What Yoani Sanchez Said About the Five Spies

Yoani speaking to the Brazilian senate
Yoani speaking to the Brazilian senate

sunsetTranslated from: Joan Antoni Guerrero Vall’s blog PdVista

Yesterday the blogger Yoani Sanchez referred, again, to the question of the five Cuban spies tried in the United States. She did so at a press conference after this blog reported her declarations in Brasilia and generated an avalanche of comments through social networks and various media.

Sanchez, questioned by journalists, clarified her declaration: “Let me clarify, [the 5] were tried, fairly tried, and they were undoubtedly spies.” The blogger insisted that what had happened had been a “great misunderstanding” and said that “sometimes I use sarcasm and the irony leads to that kind of misunderstanding.”

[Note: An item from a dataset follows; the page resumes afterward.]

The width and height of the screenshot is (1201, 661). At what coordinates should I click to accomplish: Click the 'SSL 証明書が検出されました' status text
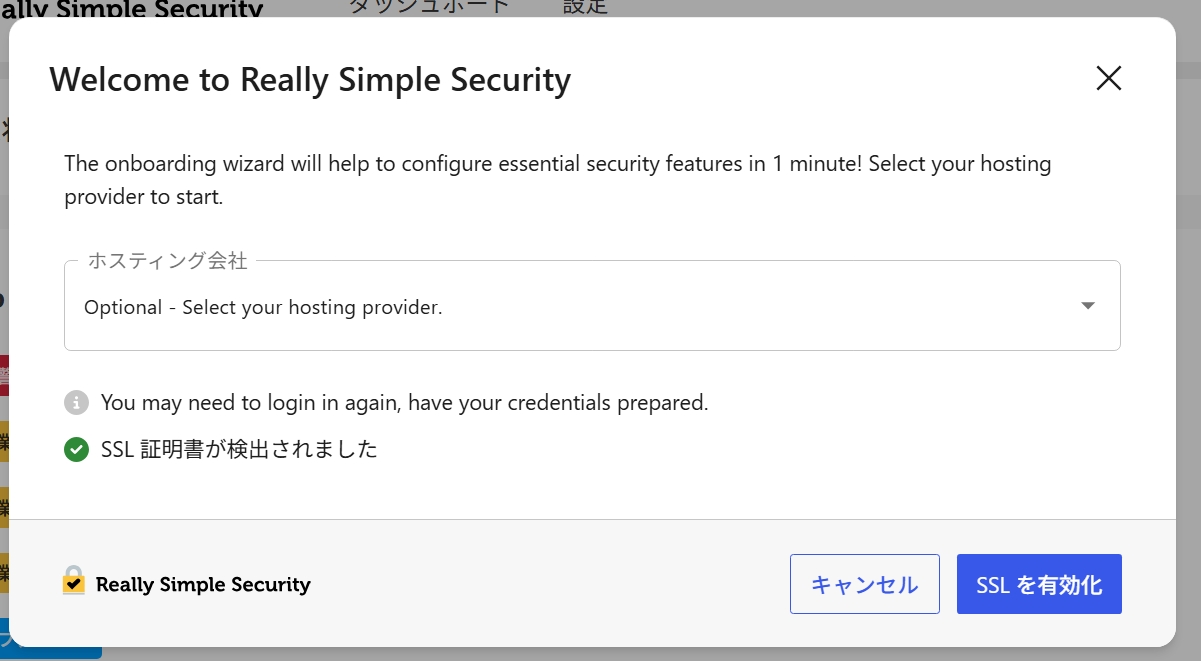239,450
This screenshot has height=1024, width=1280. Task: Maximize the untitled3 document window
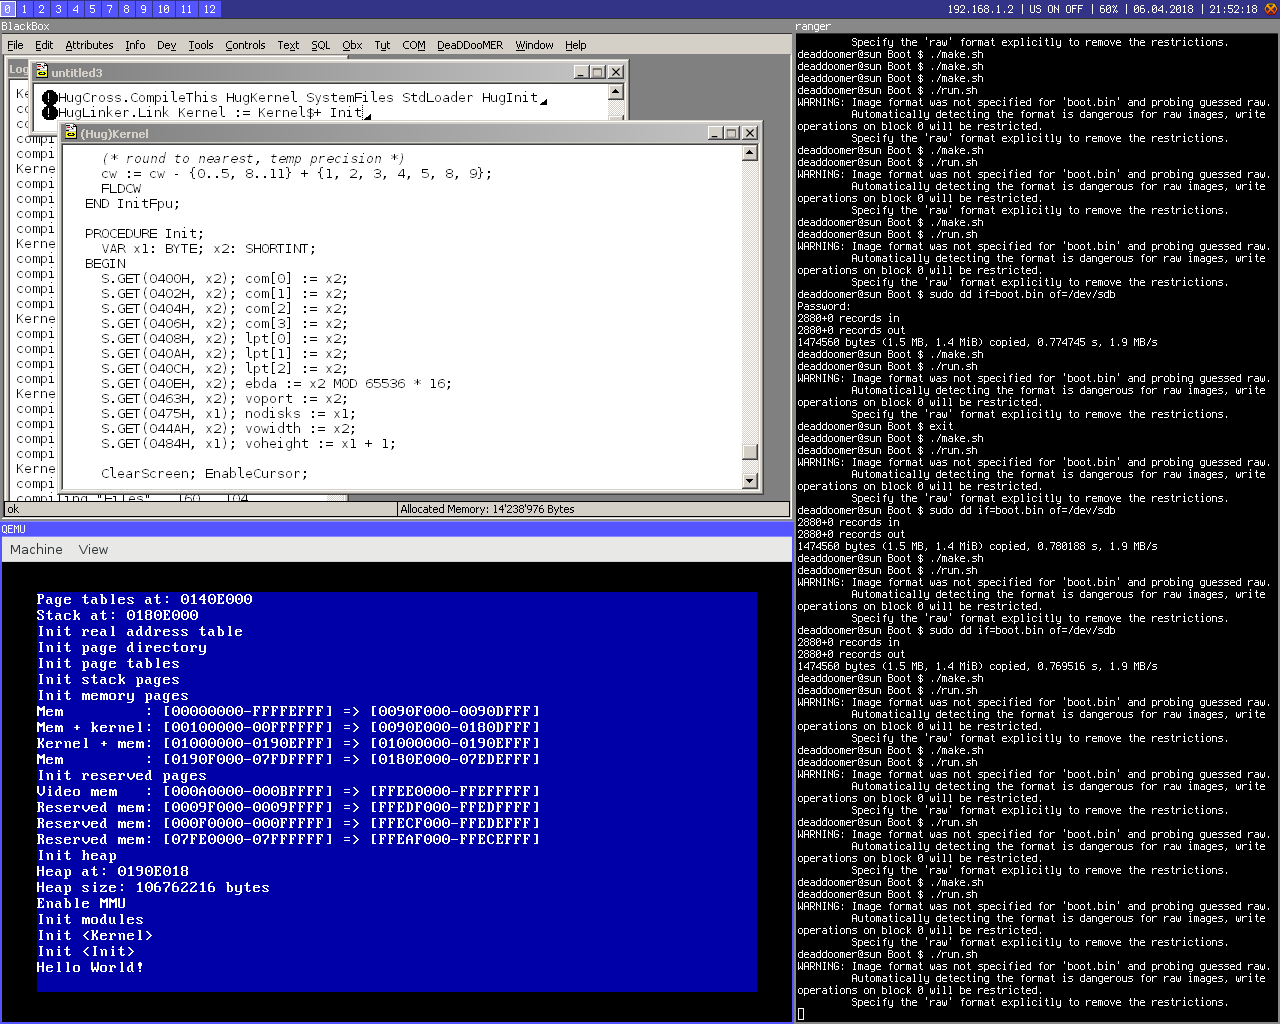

“First,” she said, “I did not say ‘5 heroes’ because for me they are spies who have been tried, who have had repeated legal opportunities to prove their guilt or innocence and in all those courts, made up of diverse and plural people, they have been confirmed as guilty.”

Later the blogger said that “everyone knows” that it is “common practice” for the Cuban government to “monitor and spy across American soil, and therefore at no time did I ask for their release.” And again she stressed her surprise for the misunderstanding. “I know this was misunderstood, I don’t know why, but fine, I also believe that the case of the 5 is being blown out-of-proportion to avoid people looking at the real Cuban problem, which is the lack of freedom, the excess of repression, because we live under a totalitarian government that does not allow free elections, does not allow its citizens to associate and express themselves freely.” For Yoani, “any other topic about the five spies or five members of the Interior Ministry (as they’re called ironically) becomes simply a false creation of public opinion.”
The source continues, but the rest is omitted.